VOL. 129 | NO. 205 | Tuesday, October 21, 2014
Local Ebola Response Relies On Experience
By Bill Dries
Five years ago this month, there was a triage tent on the grounds of Le Bonheur Children’s Hospital and Memphis was a hot spot for the H1N1 flu pandemic.
U.S. Sen Lamar Alexander is briefed by Dr. Jon McCullers, a pediactric infectious disease specialist at Le Bonheur.
(Daily News/Andrew J. Breig)
Doctors, nurses and respiratory therapists from the hospital’s emergency room and intensive care units were the first in the nation to get vaccinations against H1N1. So were pediatricians and Shelby County Health Department employees on the front line of the city’s battle with the pandemic.
Some of the same health care professionals cited that preparedness and level of awareness as they briefed U.S. Sen. Lamar Alexander Friday, Oct. 17, on the city’s preparations for Ebola.
“Memphis was the epicenter for that,” said Dr. Jon McCullers, pediatrician in chief for Le Bonheur and chairman of the pediatrics department at the University of Tennessee Health Science Center. “We dealt with that then. I think we are appropriately prepared to deal with this now.”
But McCullers, who is also a virologist involved in researching deadly diseases, makes a distinction on the level of preparedness.
“Notice I didn’t say we are perfectly prepared,” he added. “Preparedness in this context is really an ongoing evolving process. It changes from day to day as we gain new information. … We have to have some flexibility. When you talk about battle planning, no plan actually survives the battle.”
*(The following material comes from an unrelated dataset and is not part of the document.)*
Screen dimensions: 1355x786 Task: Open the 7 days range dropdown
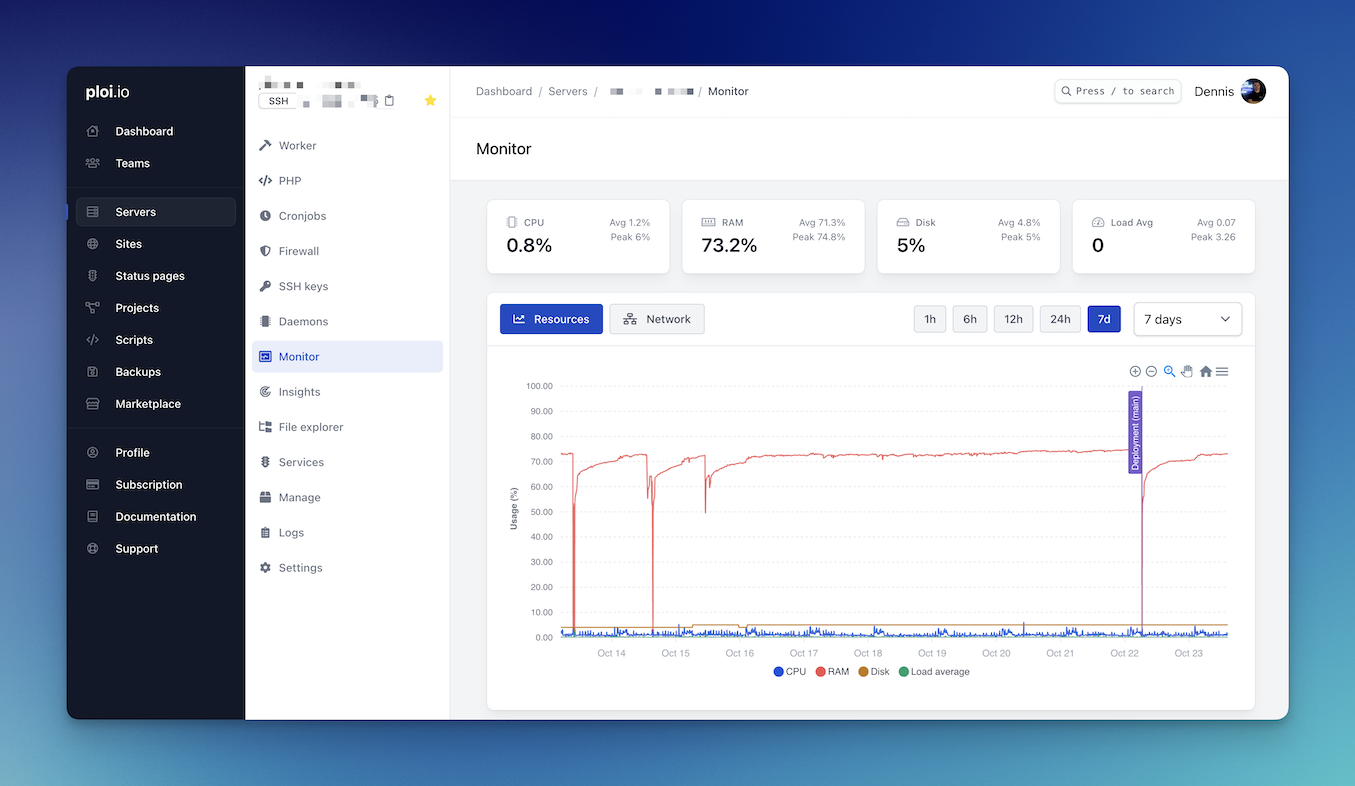[1187, 319]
Shelby County Health Department Director Yvonne Madlock referred to the contingencies as “if the bell does ring here in Shelby County.”
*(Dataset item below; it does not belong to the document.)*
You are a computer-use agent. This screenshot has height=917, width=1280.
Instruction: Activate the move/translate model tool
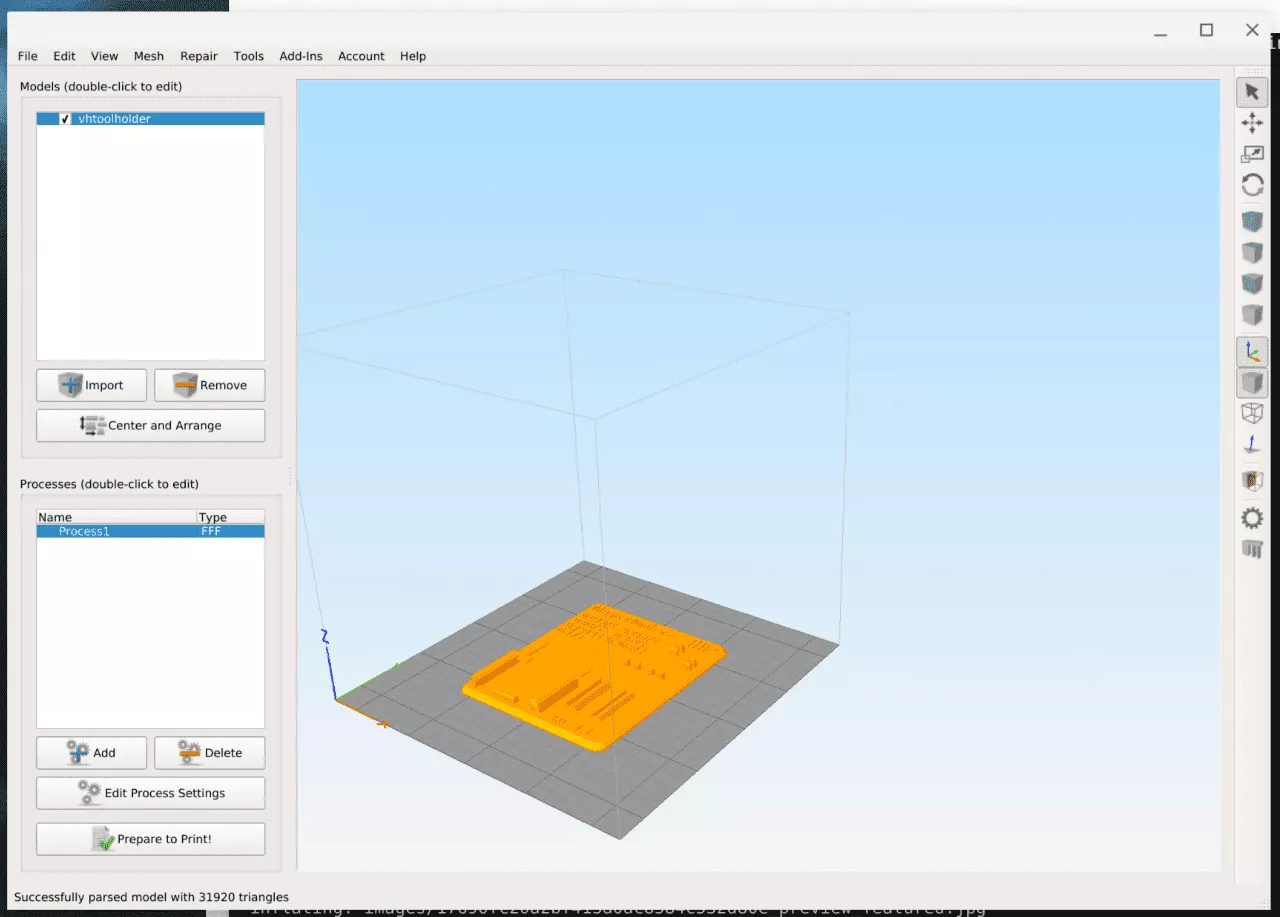1251,123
Those plans include what to do if someone presenting symptoms of Ebola walks into an emergency room filled with people including health care providers who might potentially be exposed and how to gauge accurately who is at risk.
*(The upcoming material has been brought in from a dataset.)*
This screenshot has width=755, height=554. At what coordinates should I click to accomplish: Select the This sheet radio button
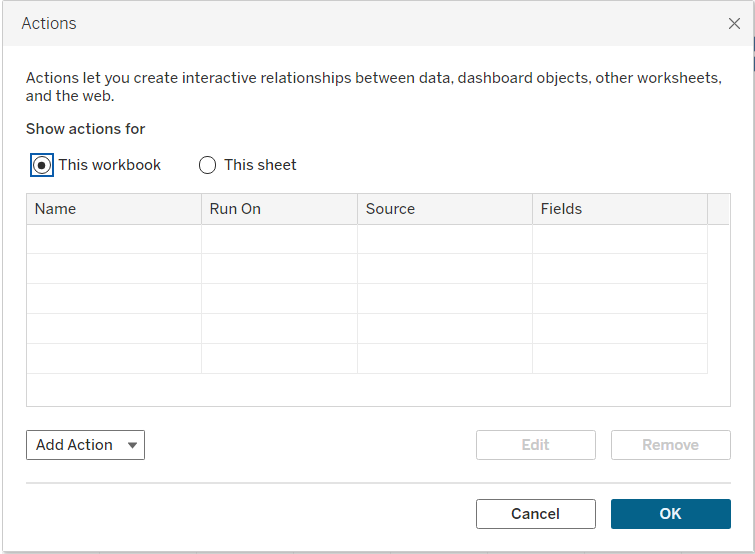point(208,165)
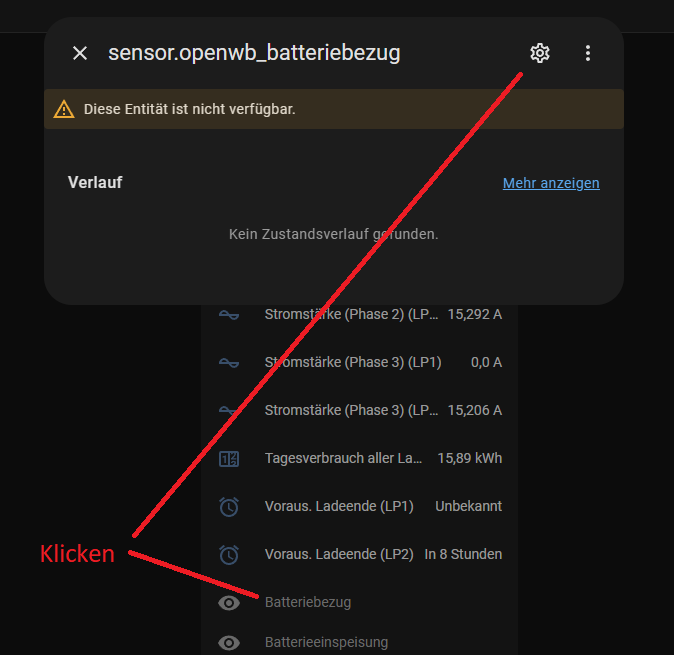Open the Batterieeinspeisung entity row
The width and height of the screenshot is (674, 655).
point(326,642)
The plans also include some kind of centralized area for the treatment of those with Ebola rather than all hospitals being prepared to treat someone because such a decentralized method of treatment could take down a good portion of a hospital’s staff in a later quarantine.
Pam Castleman, chief nursing officer at Regional One Health, said she hears from nurses and others on the front line in terms of initial response that they are willing to take the risks but want adequate protection to minimize that risk.
Castleman is also hearing fears from some that there might be a stockpiling of protective gear that could make it hard for hospitals to keep the necessary protective garb stocked through a prolonged emergency.
Dr. Reginald Coopwood, the president and CEO of Regional One, acknowledges that missteps in Dallas with the first Ebola cases this month caused him and others to further review their long-held plans.
“We all kind of thought we were prepared,” he said of the mindset before Dallas, which has prompted even more planning to take into account new information learned from those mistakes. “I’m a lot more comfortable as we approach the possibility,” he added.
But Coopwood said the coming of the flu season and concerns about enterovirus, which has already been reported in Shelby County, are “complicating factors” because they include some of the same symptoms that are present with Ebola.
“There will be a lot more confusion with someone presenting with the flu and a lot more paranoia,” Coopwood said. “So we talk about the rapid diagnosis of finding a quick way to determine if a person has a virus. That will be very critical in the next couple of months.”
Dr. Manoj Jain, an infectious disease consultant to Baptist Memorial Health Care, said Ebola should be regarded as “a completely unique entity in our health care management system.”
He called for a “bio-containment model where when we have a case we treat it as a biohazard – that we are able to bring a select team that’s able to contain and take that patient to a center.”
And he pitched to Alexander a plan for a set of centers in 300 U.S. cities to be built and set up for approximately $50,000 each at a total cost in federal funding of $15 million.
Alexander said later the idea is “well worth considering.”
“I’ll have to think more about what he said,” he added, saying there are currently a smaller number of such centers, the closest to Memphis being in Atlanta.